With areas such as beauty spot car parks, RSPB reserves and stately homes and gardens all currently closed to the public, farmers have seen a significant increase in the number of people using footpaths and farmland instead.
As a result, police have been made aware of several issues which occurred last weekend, including vehicles blocking access to farmland, people cycling across a meadow full of sheep and people accessing fields where tractors were applying fertiliser.
Blocking gates and narrow lanes prevents farm machinery from being able to pass, but it also means emergency services cannot access farmland if required.
These actions are having a real impact on the farming community who are working hard to protect their crops and livestock and to keep food supplies available as normal during this time.
Sergeant Ryan Hemmings, who leads the Constabulary’s Rural Operational Support Team (ROST) said: “We would like to once again thank all those who are continuing to adhere to the government’s social distancing measures at this time.
“Unfortunately, we are aware that a minority of people accessing the countryside are not doing so in a reasonable and safe manner. This is potentially putting the safety and livelihoods of the farming community at risk, as well as members of the public themselves.
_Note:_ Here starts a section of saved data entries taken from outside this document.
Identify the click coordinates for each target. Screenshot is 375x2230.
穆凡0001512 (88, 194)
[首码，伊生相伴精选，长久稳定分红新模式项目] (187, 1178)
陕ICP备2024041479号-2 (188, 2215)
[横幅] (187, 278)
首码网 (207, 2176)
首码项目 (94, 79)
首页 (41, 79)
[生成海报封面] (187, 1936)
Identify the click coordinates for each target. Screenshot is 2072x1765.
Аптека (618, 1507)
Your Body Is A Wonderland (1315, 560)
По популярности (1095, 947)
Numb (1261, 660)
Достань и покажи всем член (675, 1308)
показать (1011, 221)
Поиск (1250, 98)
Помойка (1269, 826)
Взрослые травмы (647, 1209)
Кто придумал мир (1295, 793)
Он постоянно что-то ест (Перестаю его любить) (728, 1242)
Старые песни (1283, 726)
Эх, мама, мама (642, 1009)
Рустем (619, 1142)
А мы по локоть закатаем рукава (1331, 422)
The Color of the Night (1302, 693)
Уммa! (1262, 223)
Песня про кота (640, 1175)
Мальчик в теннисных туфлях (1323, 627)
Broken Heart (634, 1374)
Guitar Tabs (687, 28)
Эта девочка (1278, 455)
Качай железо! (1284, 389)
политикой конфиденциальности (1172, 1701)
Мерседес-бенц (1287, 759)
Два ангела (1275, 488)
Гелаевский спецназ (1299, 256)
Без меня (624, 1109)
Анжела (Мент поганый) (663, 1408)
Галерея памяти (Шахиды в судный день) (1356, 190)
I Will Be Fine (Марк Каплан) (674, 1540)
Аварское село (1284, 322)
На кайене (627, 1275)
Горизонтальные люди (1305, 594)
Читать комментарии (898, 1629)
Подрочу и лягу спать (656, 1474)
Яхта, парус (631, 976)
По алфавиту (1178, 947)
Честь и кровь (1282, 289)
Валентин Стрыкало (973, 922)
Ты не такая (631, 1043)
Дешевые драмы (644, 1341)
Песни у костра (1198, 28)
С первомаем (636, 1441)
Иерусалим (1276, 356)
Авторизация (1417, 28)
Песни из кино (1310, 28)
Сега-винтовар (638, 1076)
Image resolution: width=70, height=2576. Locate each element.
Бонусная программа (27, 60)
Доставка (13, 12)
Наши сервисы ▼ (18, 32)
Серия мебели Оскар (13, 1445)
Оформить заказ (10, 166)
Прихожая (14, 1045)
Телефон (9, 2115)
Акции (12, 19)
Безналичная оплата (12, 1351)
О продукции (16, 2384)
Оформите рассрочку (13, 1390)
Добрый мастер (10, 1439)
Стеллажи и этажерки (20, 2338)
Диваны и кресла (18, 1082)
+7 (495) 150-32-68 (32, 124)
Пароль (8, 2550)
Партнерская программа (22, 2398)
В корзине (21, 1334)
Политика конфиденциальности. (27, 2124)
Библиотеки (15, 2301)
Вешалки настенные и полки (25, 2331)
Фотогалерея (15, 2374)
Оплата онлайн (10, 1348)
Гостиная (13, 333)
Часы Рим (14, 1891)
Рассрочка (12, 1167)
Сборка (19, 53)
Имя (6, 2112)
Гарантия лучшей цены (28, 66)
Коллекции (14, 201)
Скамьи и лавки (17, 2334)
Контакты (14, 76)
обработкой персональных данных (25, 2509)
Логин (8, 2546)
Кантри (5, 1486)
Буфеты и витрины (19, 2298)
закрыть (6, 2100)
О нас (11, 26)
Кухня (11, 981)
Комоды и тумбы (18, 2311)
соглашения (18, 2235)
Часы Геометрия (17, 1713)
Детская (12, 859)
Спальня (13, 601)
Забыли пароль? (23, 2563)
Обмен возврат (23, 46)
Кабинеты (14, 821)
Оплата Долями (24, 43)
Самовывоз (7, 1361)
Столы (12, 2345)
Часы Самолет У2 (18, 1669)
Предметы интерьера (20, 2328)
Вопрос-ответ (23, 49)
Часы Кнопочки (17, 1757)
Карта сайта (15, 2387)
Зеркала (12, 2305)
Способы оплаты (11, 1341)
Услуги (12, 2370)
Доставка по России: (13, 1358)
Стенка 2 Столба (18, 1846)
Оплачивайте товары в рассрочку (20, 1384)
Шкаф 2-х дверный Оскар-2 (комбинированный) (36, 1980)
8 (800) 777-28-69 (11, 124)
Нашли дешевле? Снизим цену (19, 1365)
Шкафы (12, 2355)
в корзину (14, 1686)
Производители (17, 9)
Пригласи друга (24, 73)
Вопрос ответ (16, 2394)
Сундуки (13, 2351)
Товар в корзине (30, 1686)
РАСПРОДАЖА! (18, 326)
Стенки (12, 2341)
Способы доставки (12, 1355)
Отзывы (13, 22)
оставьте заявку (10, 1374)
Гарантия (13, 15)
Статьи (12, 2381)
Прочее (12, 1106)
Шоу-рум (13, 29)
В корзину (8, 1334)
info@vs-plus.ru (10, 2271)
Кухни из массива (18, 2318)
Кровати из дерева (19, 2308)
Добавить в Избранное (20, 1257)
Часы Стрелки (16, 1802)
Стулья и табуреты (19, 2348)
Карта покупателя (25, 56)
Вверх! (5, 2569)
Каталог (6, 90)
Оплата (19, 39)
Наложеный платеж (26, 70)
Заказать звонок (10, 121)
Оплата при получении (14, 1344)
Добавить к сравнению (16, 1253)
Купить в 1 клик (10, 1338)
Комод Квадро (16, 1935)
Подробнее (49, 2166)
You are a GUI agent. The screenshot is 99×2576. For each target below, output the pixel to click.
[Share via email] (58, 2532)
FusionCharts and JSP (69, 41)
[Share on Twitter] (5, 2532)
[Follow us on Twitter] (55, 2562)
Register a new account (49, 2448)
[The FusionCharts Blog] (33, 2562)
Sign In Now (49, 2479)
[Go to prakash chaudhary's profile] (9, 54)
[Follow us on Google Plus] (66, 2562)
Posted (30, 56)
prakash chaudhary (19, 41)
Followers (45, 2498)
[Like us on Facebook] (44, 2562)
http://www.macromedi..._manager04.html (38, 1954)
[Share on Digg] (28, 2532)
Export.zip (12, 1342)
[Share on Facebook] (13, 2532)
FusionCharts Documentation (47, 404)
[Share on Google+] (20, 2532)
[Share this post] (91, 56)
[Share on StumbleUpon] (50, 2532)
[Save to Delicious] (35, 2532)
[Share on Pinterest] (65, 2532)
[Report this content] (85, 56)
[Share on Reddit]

“If you are utilising the countryside as part of your daily exercise, please ensure you stick to official public rights of way and do not park vehicles along narrow country lanes, on grass verges or in gateways. Please also ensure that dogs are kept on leads and gates are closed behind you.
“Being considerate and reducing risks at this difficult time will make a real difference and help support our hard-working farmers.”
He added: “Policing is continuing as normal at this time and if you witness any suspicious activity near livestock or farm buildings, please report it to police as usual, dialling 999 immediately if a crime is in progress.”
Rosalind David from the National Farmers’ Union said: “It has been fantastic to see the public out enjoying the countryside and the multiple health and wellness benefits that come with getting out in the fresh air, but it’s absolutely vital we continue to heed the official guidance during these difficult times.
“We also ask that people make themselves aware of footpath signage on their route and check Ordnance Survey Maps or The Rights of Way Map for Hertfordshire online, to plan alternative routes in advance. Staying on official rights of way will help prevent unnecessary damage to growing crops and strips of land purposely left to encourage flora and fauna to flourish.
“Following government guidelines, along with following the countryside code, will help protect all of us, including the farmers who are working so hard to produce our food, and their livestock.”